The popular Hyper-Text Transfer Protocol (HTTP), which is used in the implementation of the World Wide Web (WWW) is TCP-based. A web browser like Firefox is a client (a HTTP client) and a web server like openweathermap.org is a server (a HTTP server). The paradigm can be seen to function as outlined in Figure 4.4.1.
Figure 4.4.1. Client-Server paradigm with a multi-threaded server, serving multiple clients.

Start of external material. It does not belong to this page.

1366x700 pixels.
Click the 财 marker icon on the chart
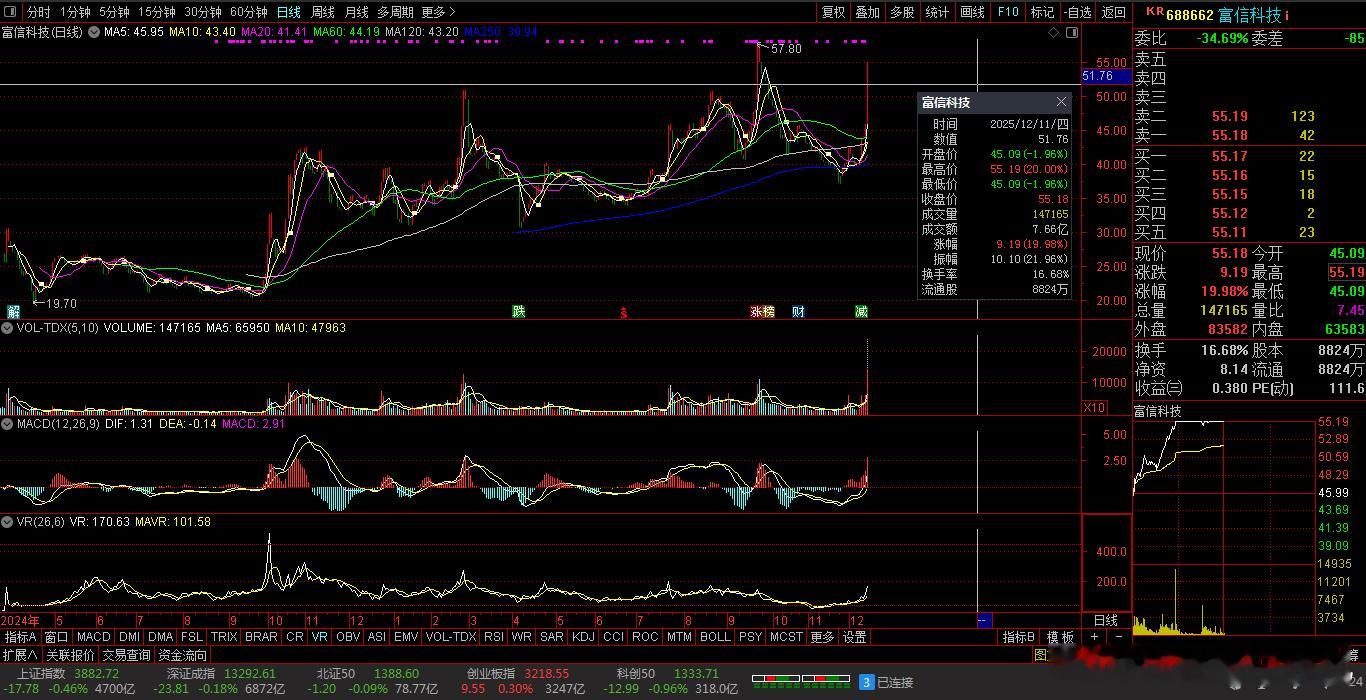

A server running at a machine (in the next section we will communicate with openweathermap.org) creates a socket bound to a port. This port number is either a standard port or one chosen specifically for the service. For example, if the server is a web server that is publicly accessible, then the port number is 80. On the other hand, if it's a proprietary server, the service may choose an arbitrary number for xyz (say 6565) and let clients know about it so they can connect for service. This socket is called a connection socket (conSocket) where the server waits for connection requests from clients. A client that wants to access the service provided by the server creates a client socket (clientSocket). The client needs to know the hostname and the port at which the service is running to establish the connection using the client socket. Once the server sees the request, it accepts it on a separate socket (shown as servSocket1 or servSocket2 in the Figure 4.4.1). It does not serve the client on the connection socket because, if it takes too long to serve the client then the server will be inaccessible to other clients seeking service. By accepting each client with a separate socket, the server can remain ready for connection requests from new clients.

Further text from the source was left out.